A TV advert it ran, boasting the fillets were ‘still below 5 per cent saturated fat’, implied that the fish was low in this dangerous fat that is linked to heart disease.

However, for a food product to be officially ‘low’ in saturated fat, only 1.5 per cent or less of the total product can contain saturated fat, according to government rules.

There used to be just a slimmers breakfast cereal, but it now includes snack bars that contain little fat, but a huge amount of sugar.

Food manufacturers have found there’s money to be made by exploiting the fact that few of us spend much time studying a product — research says the average time spent at the supermarket shelf before making a choice is seven seconds. So we rely on trust and logos we associate with health.

Kellogg’s Special K, originally just a breakfast cereal aimed at slimmers, has been expanded to a wider brand including snack bars that contain little fat, but a huge amount of sugar.

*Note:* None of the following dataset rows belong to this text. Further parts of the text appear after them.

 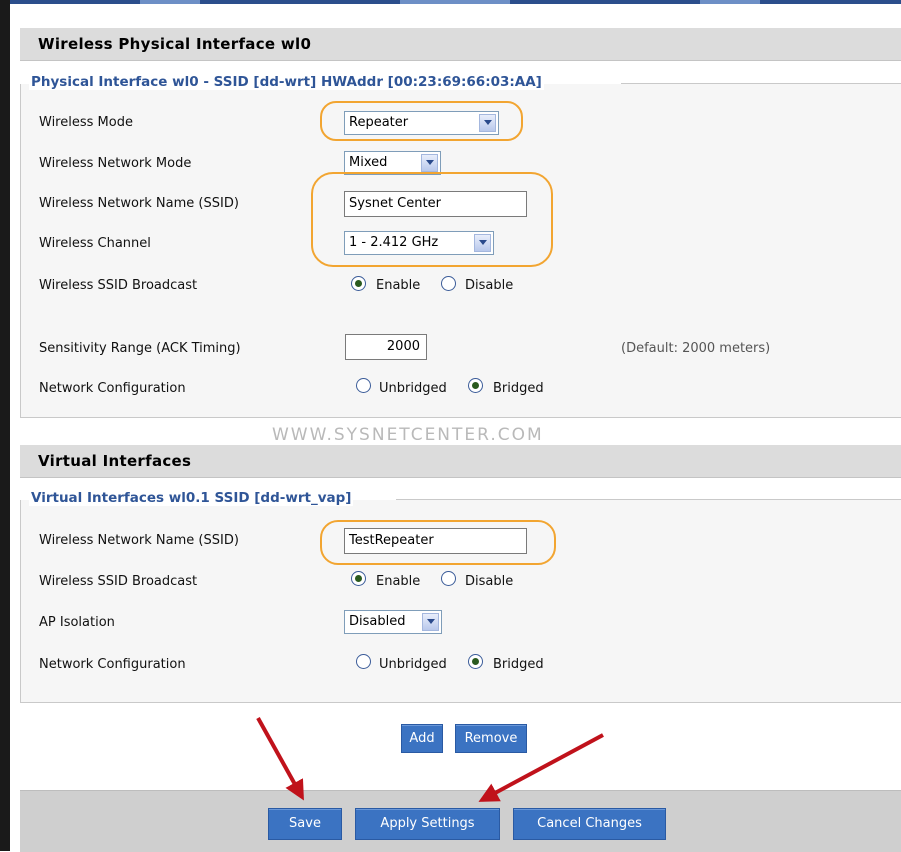 What do you see at coordinates (358, 578) in the screenshot?
I see `virtual-ssid-broadcast-enable-radio` at bounding box center [358, 578].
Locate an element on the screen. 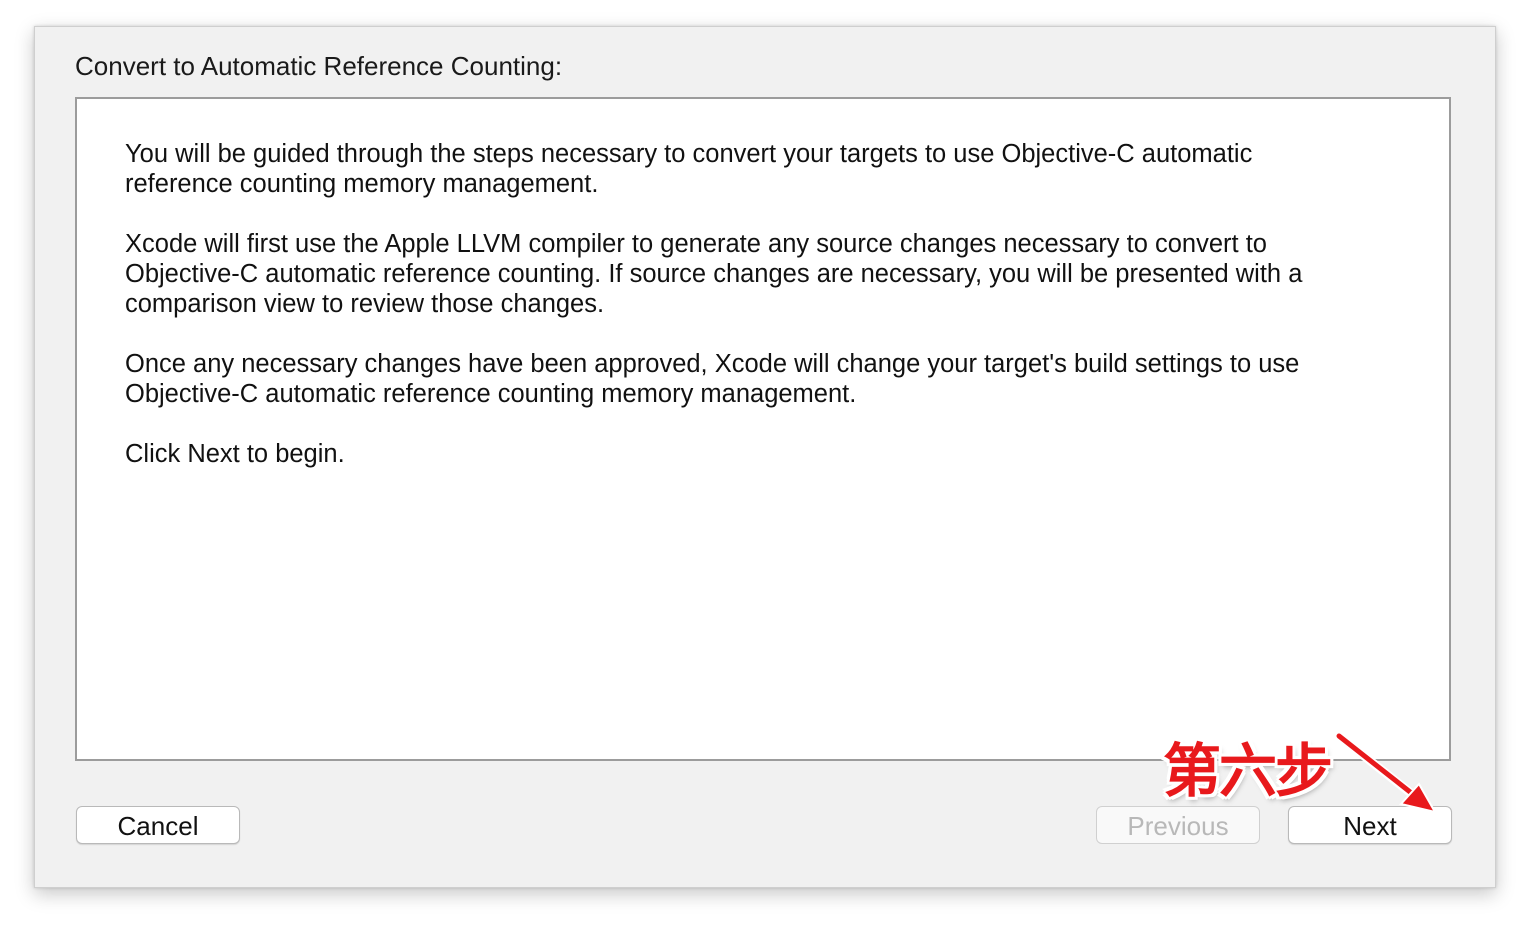 The height and width of the screenshot is (928, 1528). sheet-title: Convert to Automatic Reference Counting: is located at coordinates (319, 66).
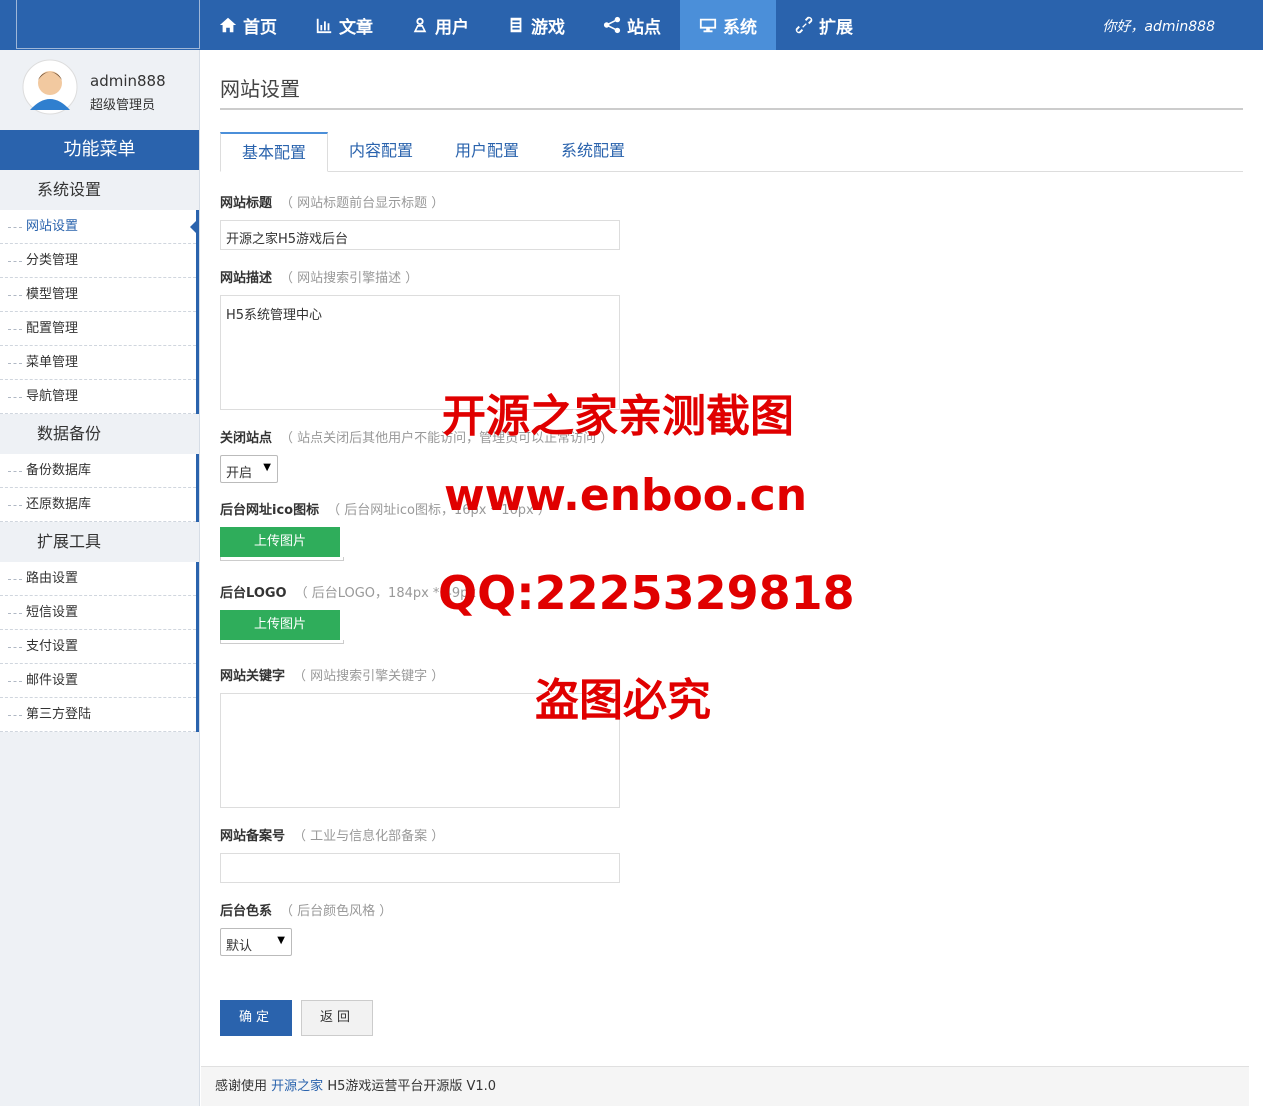  Describe the element at coordinates (646, 593) in the screenshot. I see `watermark-line3: QQ:2225329818` at that location.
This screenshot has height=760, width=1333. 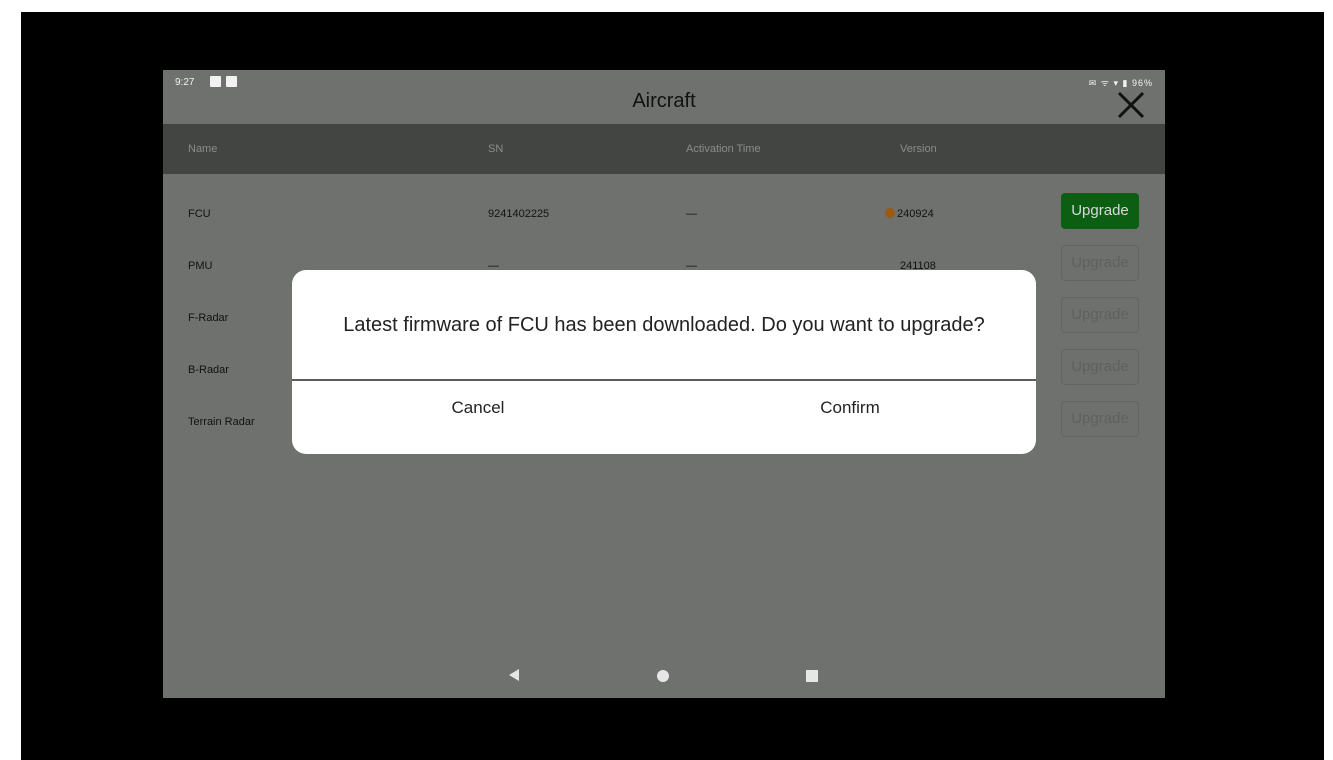 What do you see at coordinates (200, 214) in the screenshot?
I see `row-name: FCU` at bounding box center [200, 214].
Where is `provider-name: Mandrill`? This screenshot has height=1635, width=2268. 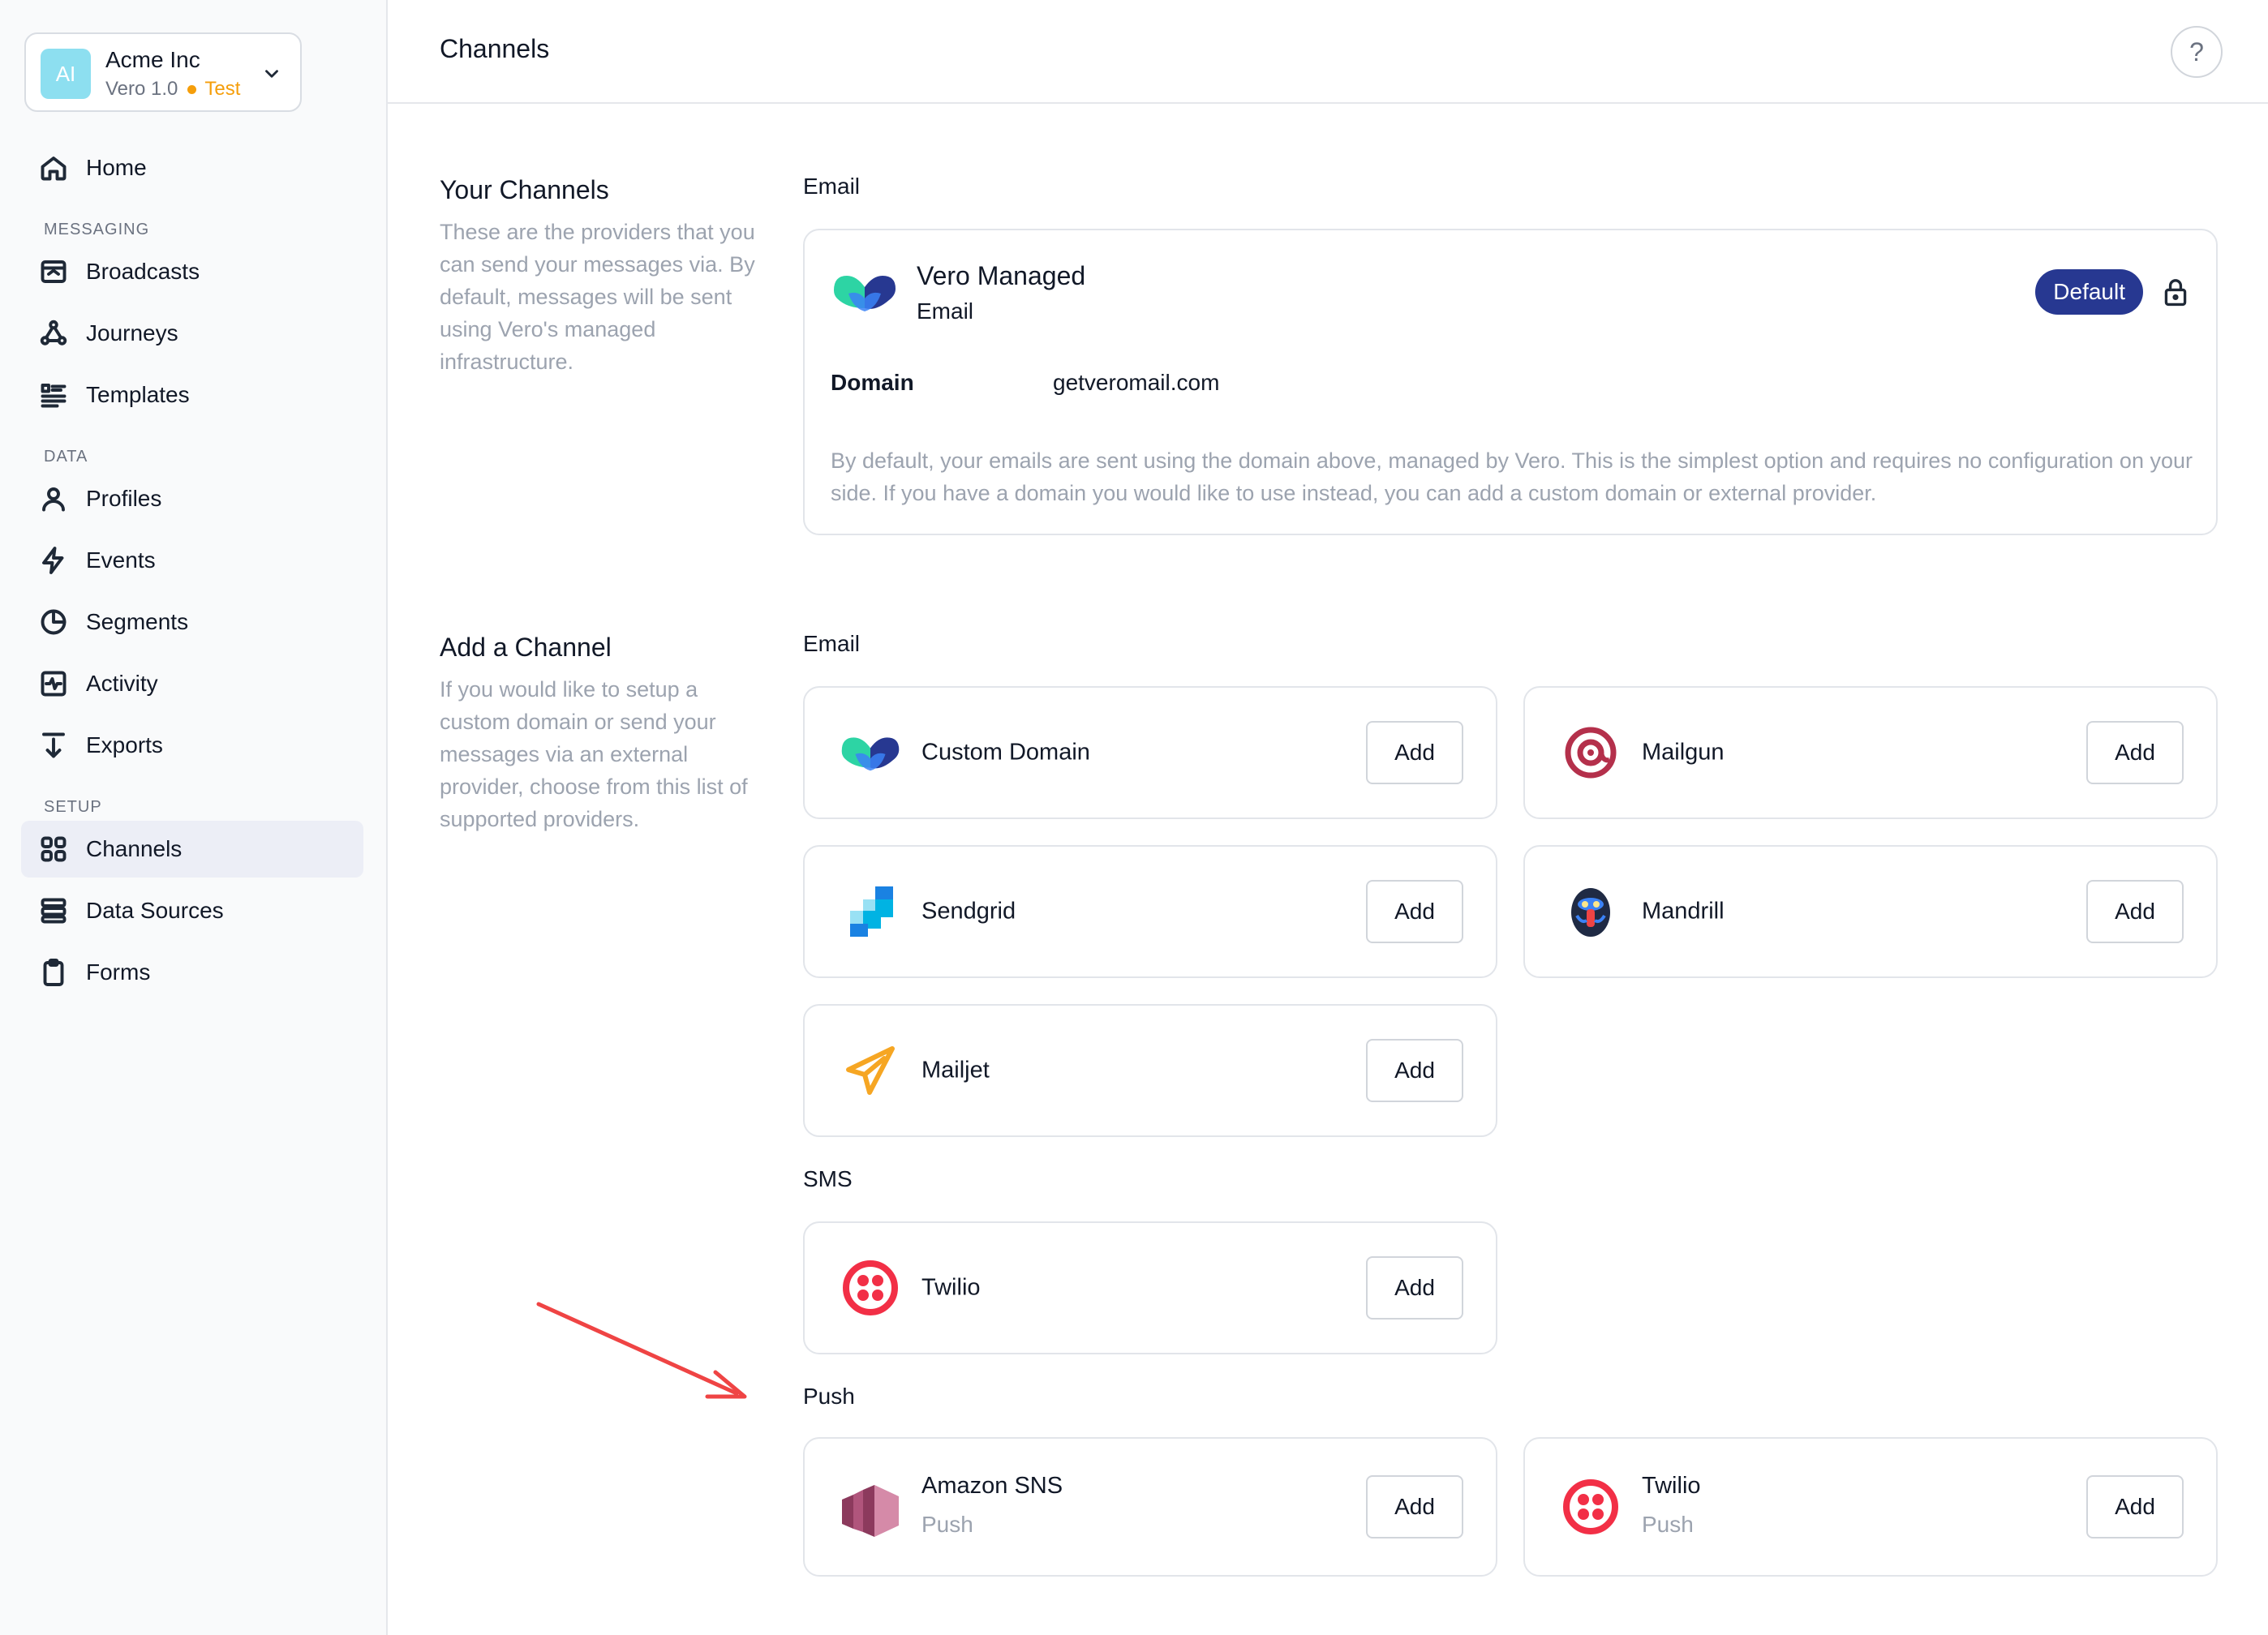 provider-name: Mandrill is located at coordinates (1684, 912).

Its 23g bars which boast of having fewer than 90 calories actually have more than a third of their weight in sugar — twice as much as is contained in some ice creams, and putting them well into the Food Standards Agency’s ‘high in sugar’ bracket.

In 2008, Innocent, a brand that specializes in healthy drinks, had to withdraw an advertisement for a ‘simple, natural’ fruit-flavoured water, called This Water, because it failed to mention that each bottle contained up to 89g per litre of added sugar.

If there’s no sugar then there will almost certainly be other sweeteners, such as aspartame and acesulfame K.

While these are good alternatives for people worried about calories, manufacturers using them now have to warn that they are a ‘source of phenylalanine’ — a chemical that can cause severe health problems to people with a particular disorder.

Very high doses of this chemical have been linked to minor effects on health.

The word “fresh” is a much-abused term has troubled government regulators for decades. Effectively, it means little more than ‘not frozen’ and uncooked — but products can have been chilled or, as with fish, kept on ice.

Salads, fruits and meat can be kept in ‘modified atmosphere’ packaging that uses gases or vacuum to stop them going off.

‘Freshly squeezed’ means something should have been processed within two weeks of its use-by date, and there are rules governing ‘farm fresh’ poultry and eggs.

Under EU rules, ‘fresh’ poultry is just a term governing how the meat is chilled, not how long it has been since the bird was killed.

‘Extra fresh’ eggs must be on sale less than nine days after laying. ‘Best before’ is a date 28 days after the egg was laid. But ‘fresh’ is so vague it is regularly abused.

A few months ago a well-known food store was reprimanded by the Advertising Standards Authority for TV adverts promoting ‘fresh bread, baked from scratch’, when it was baked from
scratch in only around a quarter of its stores. In most stores, the ready dough is shipped in from centralized processing plants.